The 10-member board received an update on state finances and their impact on the 293 school districts in Kansas. Last week, a group of economists and policymakers slashed the state revenue outlook by $235 million for the remainder of the fiscal year, which ends June 30, 2010.
Board Chairwoman Janet Waugh on Tuesday said there's little reason to be optimistic that schools won't see further cuts in the coming weeks and during the 2010 legislative session.
"I just think we've gone beyond the point of no return," said Waugh, of Kansas City, Kan. "It's beyond ridiculous. We're hurting kids at this point."

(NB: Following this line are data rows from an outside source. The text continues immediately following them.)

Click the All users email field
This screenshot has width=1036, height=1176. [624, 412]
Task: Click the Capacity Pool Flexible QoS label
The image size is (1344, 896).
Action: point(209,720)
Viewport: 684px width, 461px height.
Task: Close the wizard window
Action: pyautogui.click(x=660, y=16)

Dale Dennis, deputy education commissioner for finance, said some cuts were inevitable. He said districts already had a shortfall in their general fund budgets of $100 million that wouldn't be made up by the state. That drop would force a cut in base state aid per student of $150, taking the amount to $4,068.
Kansas annually spends about $3 billion in general tax dollars on public education. Dennis said districts do have some funds in reserve accounts and state law allows some to be transferred to pay for salaries and other expenses. But other funds, such as those approved by voters for bond issues or capital improvements, can't be spent directly on the classroom.
"I think it's the worst that we've seen in our tenure," Dennis said of school funding. "A lot of the things that you could do simply have been closed to solve the problem."
Gov. Mark Parkinson has said he would balance the state budget by January when legislators return for the new session. Economists estimated that he would need to close a gap of $260 million to get the budget to break even.
Kansas schools already have seen reductions in per-pupil spending for the current year, taking it below the spending level of $4,257 in 2005-06. That's when legislators approved a $460 million funding increase to satisfy a Kansas Supreme Court opinion that found that the state funding of schools was unconstitutional.
Waugh said districts have reduced staff in and out of the classroom, cut programs and scaled back on transportation to save money, but there are few options remaining.
The board has proposed that the Legislature increase funding next year by $280 million, restoring cuts to what is in state law.
"It's their law. It's not our law. We just want them to fund the law," Waugh said.
Several groups, including a commission appointed to recommend changes in school policy, have called for Kansas legislators to increase taxes.
On Monday, a final report by members of the 2010 Commission challenged lawmakers to prevent further education cuts, saying that the future of Kansas depended on a well-educated work force. The group was created by legislators in 2006 in response to the Kansas Supreme Court ruling.